Over on LibraryThing I maintain a catalogue of what I read. As I finish each book, the first thing I do is add it to my catalogue and then I rate it. I’m not especially a fan of crude rating systems. But I have found, over time, that it can serve a use, at least personally.
LibraryThing uses a 5-star system and, I have recently discovered, half-stars are also possible. Although my rating gets added to the pool of ratings for the book in question, I tend not to pay too much attention to other ratings. My rating method is idiosyncratic, and I suspect the same is true for others. What the ratings do provide, however, is a trigger to remind myself what I thought of a book.

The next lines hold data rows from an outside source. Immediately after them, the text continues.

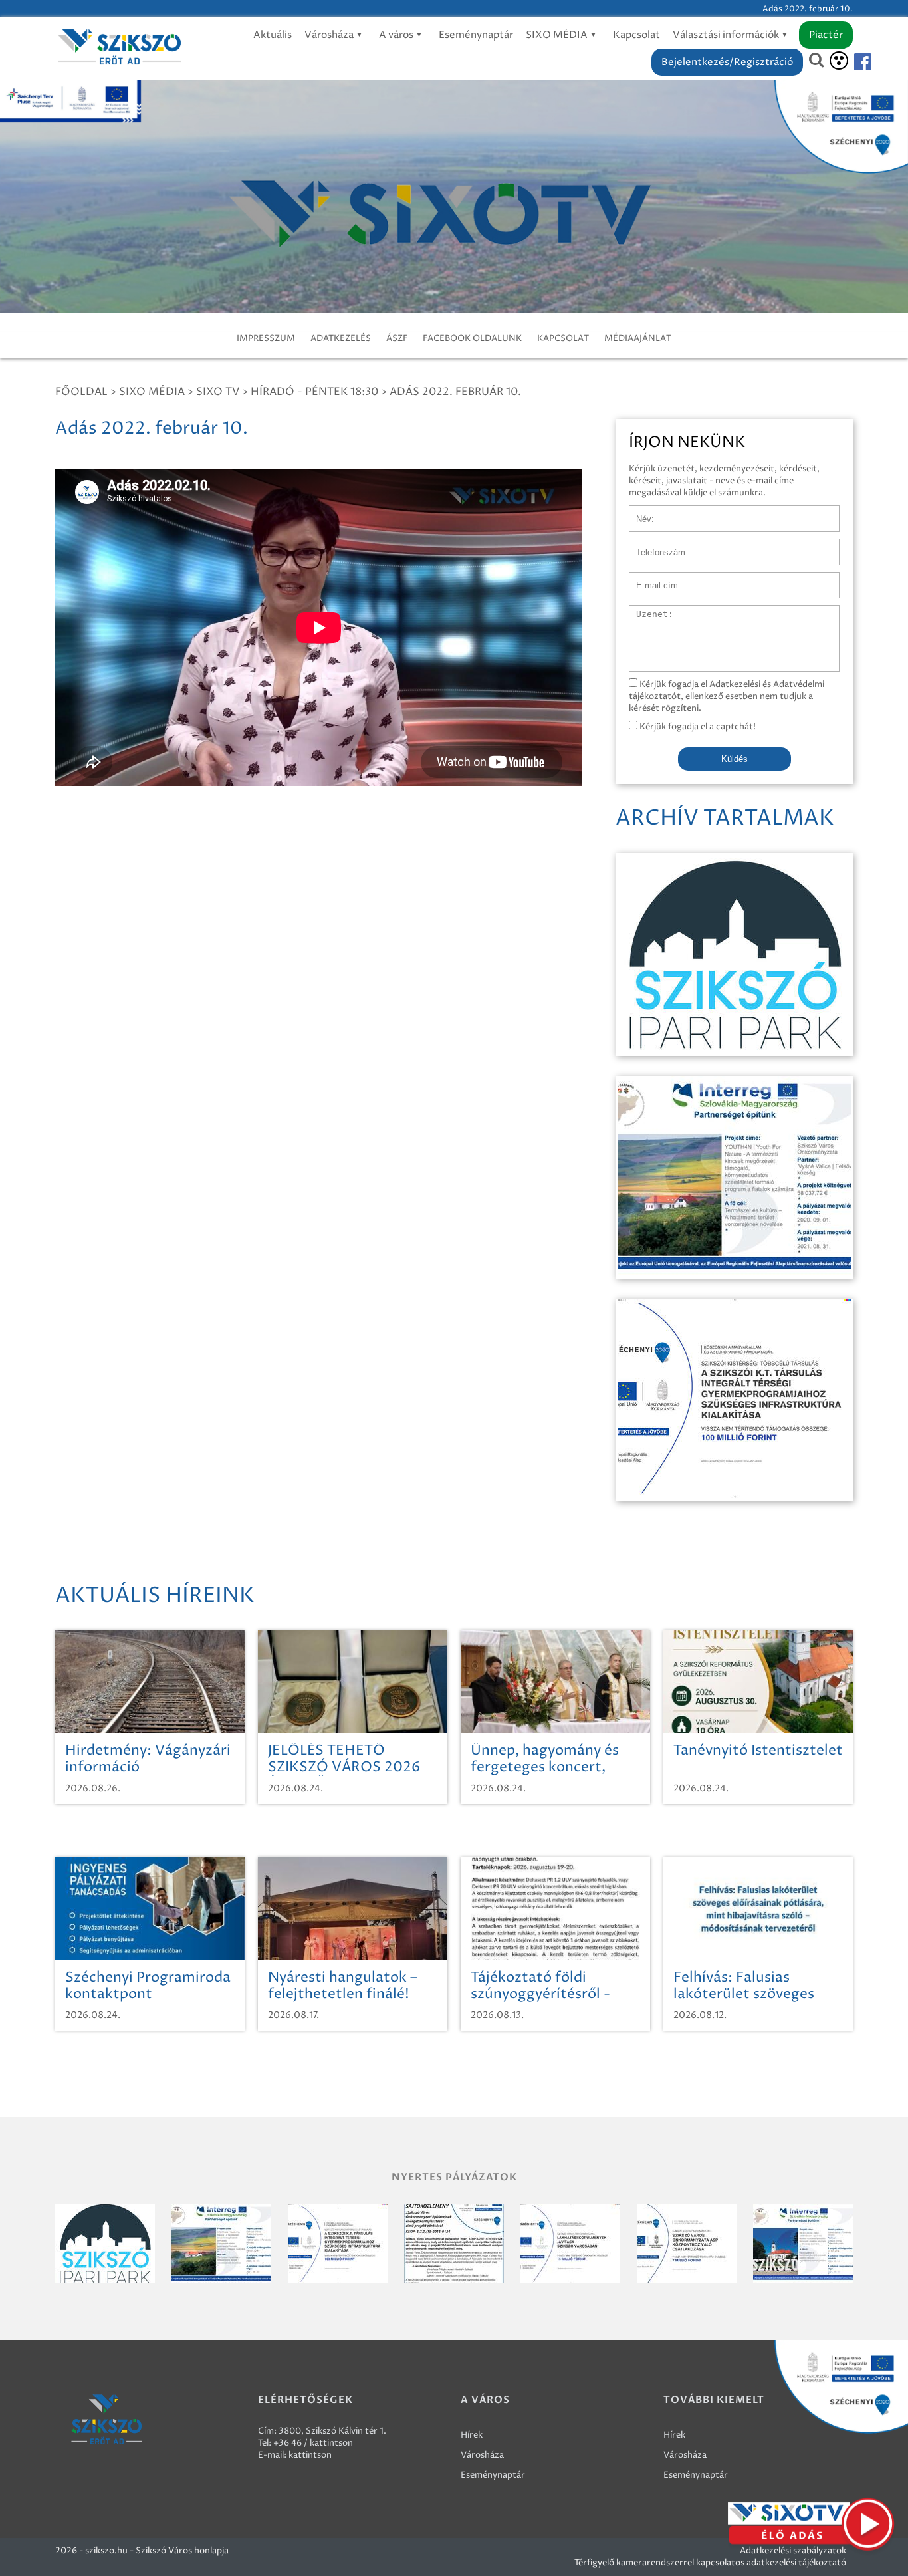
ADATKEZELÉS (340, 338)
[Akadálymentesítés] (839, 60)
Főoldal (81, 391)
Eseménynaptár (476, 35)
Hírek (472, 2435)
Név (637, 512)
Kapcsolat (636, 35)
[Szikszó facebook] (851, 62)
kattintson (310, 2455)
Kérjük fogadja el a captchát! (696, 727)
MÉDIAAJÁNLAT (637, 338)
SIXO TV (217, 391)
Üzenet (644, 612)
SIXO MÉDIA (558, 35)
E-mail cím (650, 578)
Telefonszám (654, 545)
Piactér (826, 35)
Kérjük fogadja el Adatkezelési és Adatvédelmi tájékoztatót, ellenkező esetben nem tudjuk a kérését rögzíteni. (726, 696)
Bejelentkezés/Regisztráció (727, 62)
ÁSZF (396, 338)
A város (397, 35)
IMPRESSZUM (266, 338)
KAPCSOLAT (563, 338)
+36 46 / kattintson (313, 2443)
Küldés (734, 759)
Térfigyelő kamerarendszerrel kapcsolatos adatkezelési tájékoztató (710, 2563)
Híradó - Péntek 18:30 (314, 391)
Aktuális (272, 35)
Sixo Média (152, 391)
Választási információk (727, 35)
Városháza (330, 35)
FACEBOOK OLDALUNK (472, 338)
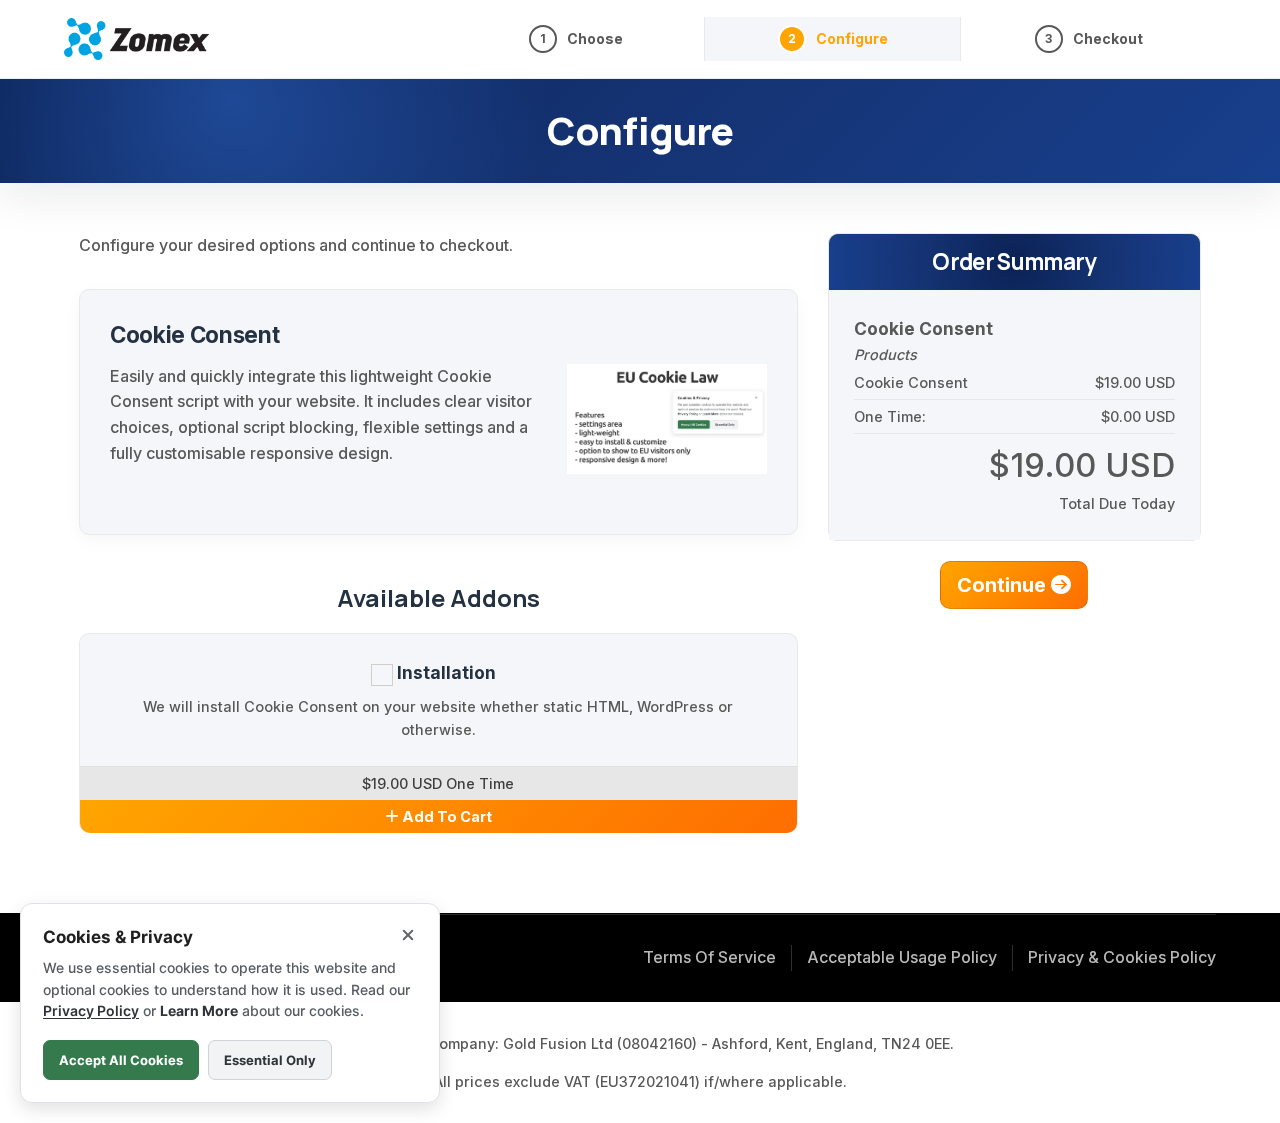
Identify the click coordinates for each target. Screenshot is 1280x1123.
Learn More (199, 1010)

Looking back over, say, the last twenty-five books I have read, I can see patterns emerging. There may be three or four books in a row with fairly low ratings. That’s not necessarily a bad thing in my rating scheme. Sometimes a book with a very high rating will be followed by one with a very low rating. Then I begin to wonder whether the second book suffered unduly by comparison to its predecessor. I have on occasion adjusted a rating for a book that I thought I had been too hard on, or too lenient.
I will tend to give one star to almost any book. Sometimes this means that I have thoroughly not enjoyed the book. But there aren’t many books that I would bother reading to the end which would receive such a rating from me. So, sometimes one star just means that the book didn’t live up to what I think is the potential for that author. Two stars, by contrast, tend to be books that I may have enjoyed but which I probably wouldn’t recommend unless I knew someone’s reading taste very well. Here is where a genre series might find a home and provides the source for some of those one star ratings previously mentioned.

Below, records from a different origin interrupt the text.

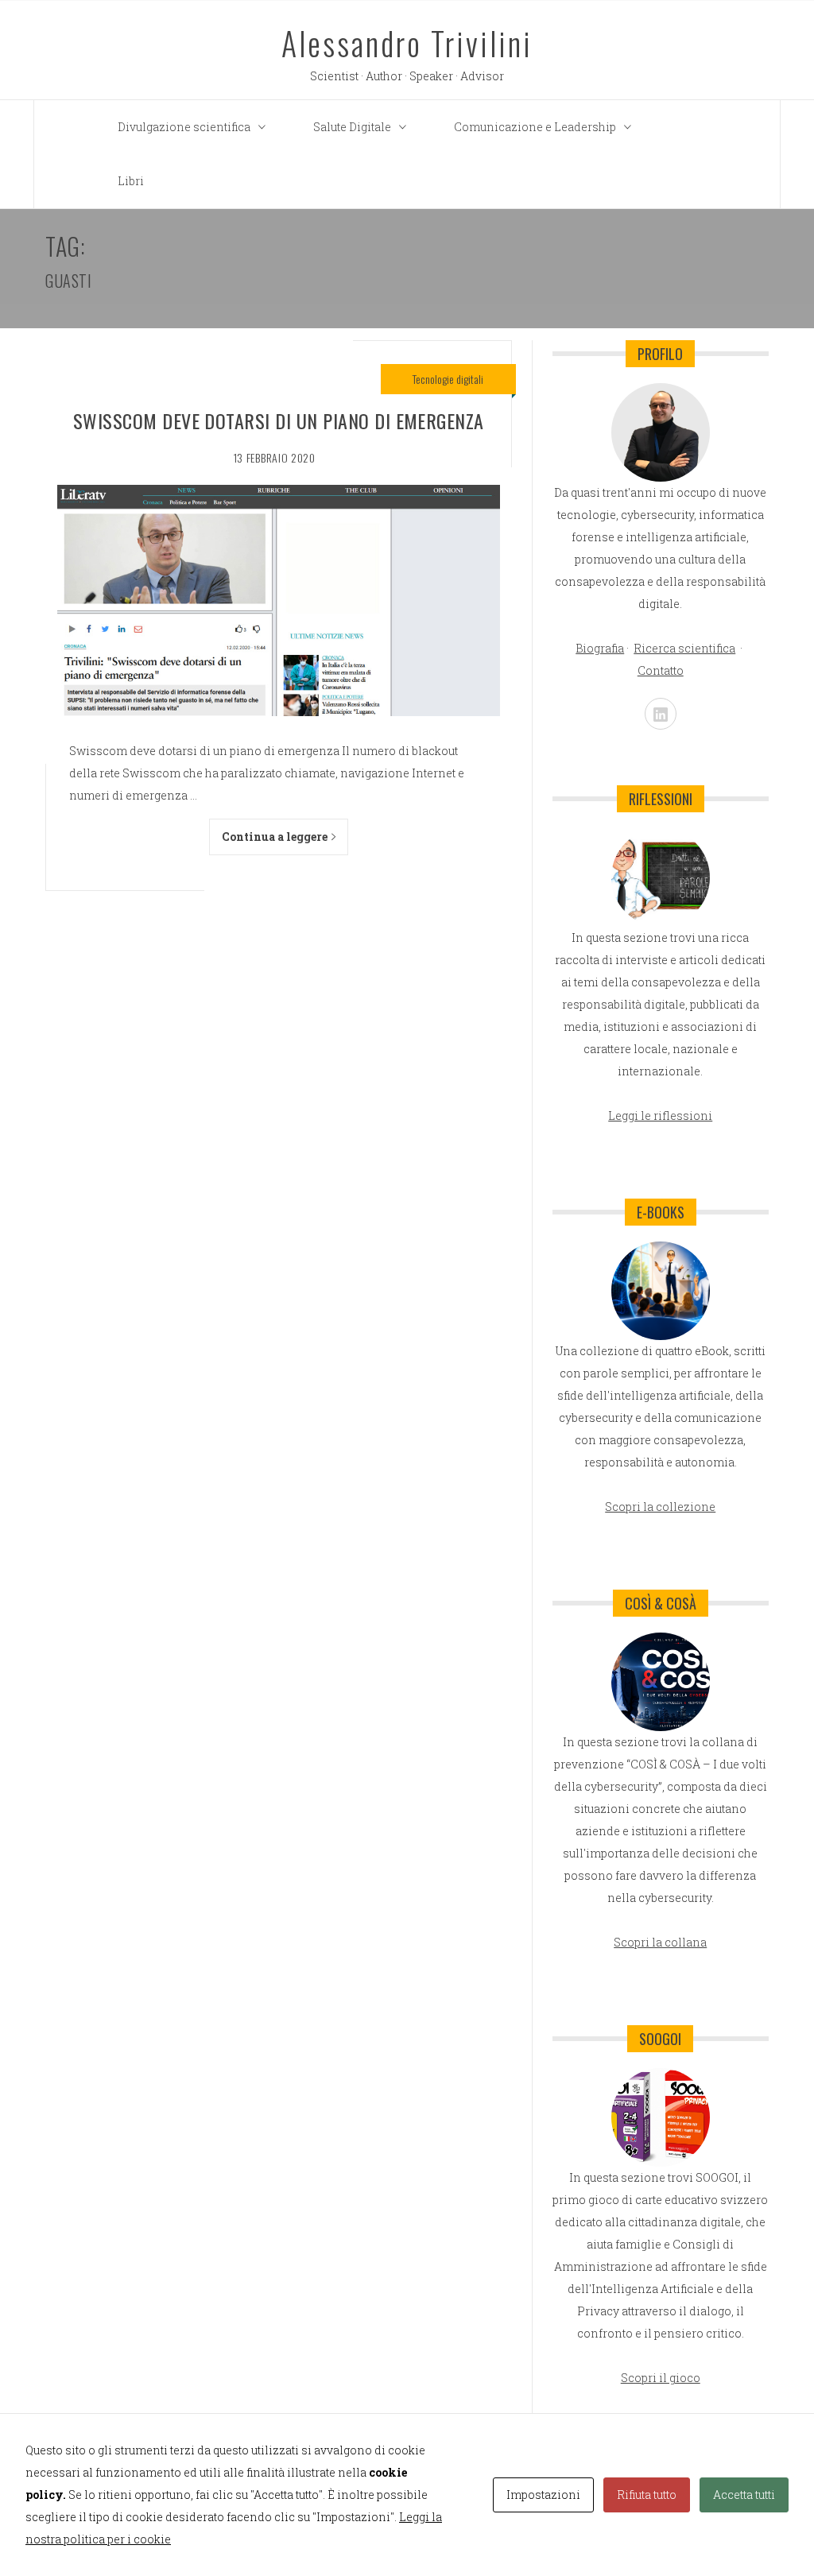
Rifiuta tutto (646, 2494)
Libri (131, 180)
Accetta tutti (744, 2494)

Three stars, for me, is a book that is competently written but not outstanding. There are some writers I read who nearly always end up with three stars. I’m never disappointed reading their work, but they never surprise me or take my breath away. I am not averse to recommending such a book to anyone.
Four stars stands out far about the usual fare. I tend to find myself talking about such a book and continuing to think about it long after I have finished reading it. Such books are not especially rare. I engage in a fair bit of pre-selection and perhaps this skews the curve. I also have a habit of wanting to think well of an author, so if she or he is at least reaching for something difficult to attain, I will tend to be generous. Looking back over the sixteen books since 2008 to which I have given four stars, I see a couple that on reflection I now think may be slightly over-rated by me. But I’ll let those stand because I want to remind myself of how I felt at the time.
I have read 166 books since I started keeping my catalogue. Only three have attained a five star rating from me: W.G. Sebald’s Austerlitz, Virginia Woolf’s Mrs. Dalloway, and Jane Austen’s Emma. For these I have no hesitation. Each one is a great piece of literature. That doesn’t mean I don’t think discussion might ensue. It does, it should. Great literature needs to be argued, needs to be lived. I only wish that I could read more books that belong in this group.
I’m glad, however, that the Recent Reads feed from my catalogue that I show on this blog’s webpage does not include the rating I’ve given the book. I don’t think it would be informative. And if a book is worth talking about, I will tend to be talking (and writing) about it in any case. Perhaps I should be doing more of that in this blog. For example, I don’t think I have mentioned anywhere what a great pleasure it has been to read Lisa Moore’s short stories. High time.
I’m looking forward to what I read next.